What to do:
Write out the entries again. Match each one exactly.

= Beginning of Section =

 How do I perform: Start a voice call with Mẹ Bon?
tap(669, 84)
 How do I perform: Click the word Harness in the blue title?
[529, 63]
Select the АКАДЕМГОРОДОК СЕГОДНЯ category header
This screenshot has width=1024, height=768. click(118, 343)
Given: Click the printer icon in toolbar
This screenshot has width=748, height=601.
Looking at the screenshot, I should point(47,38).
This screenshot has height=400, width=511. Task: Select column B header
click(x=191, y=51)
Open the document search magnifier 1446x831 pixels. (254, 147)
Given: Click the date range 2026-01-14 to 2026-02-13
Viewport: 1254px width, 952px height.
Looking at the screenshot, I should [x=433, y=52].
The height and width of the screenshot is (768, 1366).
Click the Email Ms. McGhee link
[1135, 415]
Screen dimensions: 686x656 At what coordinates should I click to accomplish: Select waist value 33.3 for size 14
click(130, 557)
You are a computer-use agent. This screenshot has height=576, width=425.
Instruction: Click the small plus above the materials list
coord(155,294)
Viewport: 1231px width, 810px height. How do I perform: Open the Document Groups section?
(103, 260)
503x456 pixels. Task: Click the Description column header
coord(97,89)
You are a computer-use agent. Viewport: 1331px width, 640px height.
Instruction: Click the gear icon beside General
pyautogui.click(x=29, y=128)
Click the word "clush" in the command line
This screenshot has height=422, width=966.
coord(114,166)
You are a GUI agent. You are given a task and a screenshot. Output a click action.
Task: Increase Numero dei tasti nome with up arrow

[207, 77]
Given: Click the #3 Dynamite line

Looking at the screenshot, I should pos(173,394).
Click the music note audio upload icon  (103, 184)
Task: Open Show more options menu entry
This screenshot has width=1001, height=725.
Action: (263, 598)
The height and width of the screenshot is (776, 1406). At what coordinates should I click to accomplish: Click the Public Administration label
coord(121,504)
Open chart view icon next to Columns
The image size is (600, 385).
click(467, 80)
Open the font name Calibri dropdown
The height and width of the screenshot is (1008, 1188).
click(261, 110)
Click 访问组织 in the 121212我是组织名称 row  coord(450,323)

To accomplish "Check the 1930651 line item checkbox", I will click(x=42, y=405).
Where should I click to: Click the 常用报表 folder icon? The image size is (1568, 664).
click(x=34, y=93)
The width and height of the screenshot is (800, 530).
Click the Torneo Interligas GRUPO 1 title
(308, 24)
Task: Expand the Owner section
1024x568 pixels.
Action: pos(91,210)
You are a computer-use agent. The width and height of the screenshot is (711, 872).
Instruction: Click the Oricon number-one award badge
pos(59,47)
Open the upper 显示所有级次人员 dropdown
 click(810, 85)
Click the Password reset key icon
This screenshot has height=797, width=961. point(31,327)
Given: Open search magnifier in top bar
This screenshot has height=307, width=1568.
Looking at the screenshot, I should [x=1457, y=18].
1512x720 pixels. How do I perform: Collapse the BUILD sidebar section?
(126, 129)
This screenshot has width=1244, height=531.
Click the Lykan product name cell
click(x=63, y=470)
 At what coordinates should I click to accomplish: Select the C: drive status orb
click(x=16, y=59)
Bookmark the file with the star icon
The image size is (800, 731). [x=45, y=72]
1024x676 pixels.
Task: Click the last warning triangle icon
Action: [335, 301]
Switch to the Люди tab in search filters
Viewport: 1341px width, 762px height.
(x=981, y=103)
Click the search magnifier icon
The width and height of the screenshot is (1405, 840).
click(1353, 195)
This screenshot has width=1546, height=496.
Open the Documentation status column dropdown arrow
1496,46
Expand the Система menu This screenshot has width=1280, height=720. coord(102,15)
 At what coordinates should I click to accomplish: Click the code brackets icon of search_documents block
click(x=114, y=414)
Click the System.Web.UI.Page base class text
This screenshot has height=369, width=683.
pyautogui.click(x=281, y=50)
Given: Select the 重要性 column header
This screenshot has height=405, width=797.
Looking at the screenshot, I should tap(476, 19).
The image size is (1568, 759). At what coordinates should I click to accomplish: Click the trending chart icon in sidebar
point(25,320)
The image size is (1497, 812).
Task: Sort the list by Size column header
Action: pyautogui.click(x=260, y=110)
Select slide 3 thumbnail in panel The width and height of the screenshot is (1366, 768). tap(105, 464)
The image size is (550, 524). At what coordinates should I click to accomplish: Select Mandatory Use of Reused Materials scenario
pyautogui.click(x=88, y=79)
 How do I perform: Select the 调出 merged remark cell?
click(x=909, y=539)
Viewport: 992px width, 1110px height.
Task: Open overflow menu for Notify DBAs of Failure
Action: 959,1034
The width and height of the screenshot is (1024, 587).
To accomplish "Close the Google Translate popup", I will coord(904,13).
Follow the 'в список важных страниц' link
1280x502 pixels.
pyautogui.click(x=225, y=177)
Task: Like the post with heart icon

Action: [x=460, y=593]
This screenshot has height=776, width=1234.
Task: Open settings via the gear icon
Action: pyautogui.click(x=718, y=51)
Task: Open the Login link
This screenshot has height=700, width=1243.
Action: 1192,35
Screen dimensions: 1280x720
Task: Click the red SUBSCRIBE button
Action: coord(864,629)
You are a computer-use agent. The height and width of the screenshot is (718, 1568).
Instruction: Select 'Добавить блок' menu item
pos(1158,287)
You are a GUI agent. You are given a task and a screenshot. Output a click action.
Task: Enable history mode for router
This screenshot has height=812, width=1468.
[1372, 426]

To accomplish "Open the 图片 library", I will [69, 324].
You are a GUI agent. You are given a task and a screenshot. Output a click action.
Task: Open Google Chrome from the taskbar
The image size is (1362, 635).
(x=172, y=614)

= End of Section =

Answer to this problem:
 How do I perform: Start a voice call with Mẹ Bon?
tap(669, 84)
 How do I perform: Click the word Harness in the blue title?
[529, 63]
Select the АКАДЕМГОРОДОК СЕГОДНЯ category header
This screenshot has width=1024, height=768. click(118, 343)
Given: Click the printer icon in toolbar
This screenshot has width=748, height=601.
Looking at the screenshot, I should point(47,38).
This screenshot has height=400, width=511. Task: Select column B header
click(x=191, y=51)
Open the document search magnifier 1446x831 pixels. (254, 147)
Given: Click the date range 2026-01-14 to 2026-02-13
Viewport: 1254px width, 952px height.
Looking at the screenshot, I should [x=433, y=52].
The height and width of the screenshot is (768, 1366).
Click the Email Ms. McGhee link
[1135, 415]
Screen dimensions: 686x656 At what coordinates should I click to accomplish: Select waist value 33.3 for size 14
click(130, 557)
You are a computer-use agent. This screenshot has height=576, width=425.
Instruction: Click the small plus above the materials list
coord(155,294)
Viewport: 1231px width, 810px height. How do I perform: Open the Document Groups section?
(103, 260)
503x456 pixels. Task: Click the Description column header
coord(97,89)
You are a computer-use agent. Viewport: 1331px width, 640px height.
Instruction: Click the gear icon beside General
pyautogui.click(x=29, y=128)
Click the word "clush" in the command line
This screenshot has height=422, width=966.
coord(114,166)
You are a GUI agent. You are given a task and a screenshot. Output a click action.
Task: Increase Numero dei tasti nome with up arrow

[207, 77]
Given: Click the #3 Dynamite line

Looking at the screenshot, I should pos(173,394).
Click the music note audio upload icon  (103, 184)
Task: Open Show more options menu entry
This screenshot has width=1001, height=725.
Action: (263, 598)
The height and width of the screenshot is (776, 1406). At what coordinates should I click to accomplish: Click the Public Administration label
coord(121,504)
Open chart view icon next to Columns
The image size is (600, 385).
click(467, 80)
Open the font name Calibri dropdown
The height and width of the screenshot is (1008, 1188).
click(261, 110)
Click 访问组织 in the 121212我是组织名称 row  coord(450,323)

To accomplish "Check the 1930651 line item checkbox", I will click(x=42, y=405).
Where should I click to: Click the 常用报表 folder icon? The image size is (1568, 664).
click(x=34, y=93)
The width and height of the screenshot is (800, 530).
Click the Torneo Interligas GRUPO 1 title
(308, 24)
Task: Expand the Owner section
1024x568 pixels.
Action: pos(91,210)
You are a computer-use agent. The width and height of the screenshot is (711, 872).
Instruction: Click the Oricon number-one award badge
pos(59,47)
Open the upper 显示所有级次人员 dropdown
 click(810, 85)
Click the Password reset key icon
This screenshot has height=797, width=961. point(31,327)
Given: Open search magnifier in top bar
This screenshot has height=307, width=1568.
Looking at the screenshot, I should [x=1457, y=18].
1512x720 pixels. How do I perform: Collapse the BUILD sidebar section?
(126, 129)
This screenshot has width=1244, height=531.
Click the Lykan product name cell
click(x=63, y=470)
 At what coordinates should I click to accomplish: Select the C: drive status orb
click(x=16, y=59)
Bookmark the file with the star icon
The image size is (800, 731). [x=45, y=72]
1024x676 pixels.
Task: Click the last warning triangle icon
Action: [335, 301]
Switch to the Люди tab in search filters
Viewport: 1341px width, 762px height.
(x=981, y=103)
Click the search magnifier icon
The width and height of the screenshot is (1405, 840).
click(1353, 195)
This screenshot has width=1546, height=496.
Open the Documentation status column dropdown arrow
1496,46
Expand the Система menu This screenshot has width=1280, height=720. coord(102,15)
 At what coordinates should I click to accomplish: Click the code brackets icon of search_documents block
click(x=114, y=414)
Click the System.Web.UI.Page base class text
This screenshot has height=369, width=683.
pyautogui.click(x=281, y=50)
Given: Select the 重要性 column header
This screenshot has height=405, width=797.
Looking at the screenshot, I should tap(476, 19).
The image size is (1568, 759). At what coordinates should I click to accomplish: Click the trending chart icon in sidebar
point(25,320)
The image size is (1497, 812).
Task: Sort the list by Size column header
Action: pyautogui.click(x=260, y=110)
Select slide 3 thumbnail in panel The width and height of the screenshot is (1366, 768). tap(105, 464)
The image size is (550, 524). At what coordinates should I click to accomplish: Select Mandatory Use of Reused Materials scenario
pyautogui.click(x=88, y=79)
 How do I perform: Select the 调出 merged remark cell?
click(x=909, y=539)
Viewport: 992px width, 1110px height.
Task: Open overflow menu for Notify DBAs of Failure
Action: 959,1034
The width and height of the screenshot is (1024, 587).
To accomplish "Close the Google Translate popup", I will coord(904,13).
Follow the 'в список важных страниц' link
1280x502 pixels.
pyautogui.click(x=225, y=177)
Task: Like the post with heart icon

Action: [x=460, y=593]
This screenshot has height=776, width=1234.
Task: Open settings via the gear icon
Action: pyautogui.click(x=718, y=51)
Task: Open the Login link
This screenshot has height=700, width=1243.
Action: 1192,35
Screen dimensions: 1280x720
Task: Click the red SUBSCRIBE button
Action: coord(864,629)
You are a computer-use agent. The height and width of the screenshot is (718, 1568).
Instruction: Select 'Добавить блок' menu item
pos(1158,287)
You are a GUI agent. You are given a task and a screenshot. Output a click action.
Task: Enable history mode for router
This screenshot has height=812, width=1468.
[1372, 426]

To accomplish "Open the 图片 library", I will [69, 324].
You are a GUI agent. You are given a task and a screenshot. Output a click action.
Task: Open Google Chrome from the taskbar
The image size is (1362, 635).
(x=172, y=614)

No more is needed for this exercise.